**Collected data**
━━━━━━━━━━━━━━━━━━━━

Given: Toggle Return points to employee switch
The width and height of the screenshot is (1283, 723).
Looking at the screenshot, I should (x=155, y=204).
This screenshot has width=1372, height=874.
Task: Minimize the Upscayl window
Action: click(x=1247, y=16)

━━━━━━━━━━━━━━━━━━━━

**Problem details**
All entries given above are to be printed again exactly.

**Solution to this problem**
Given: Toggle Return points to employee switch
The width and height of the screenshot is (1283, 723).
Looking at the screenshot, I should (x=155, y=204).
This screenshot has width=1372, height=874.
Task: Minimize the Upscayl window
Action: click(x=1247, y=16)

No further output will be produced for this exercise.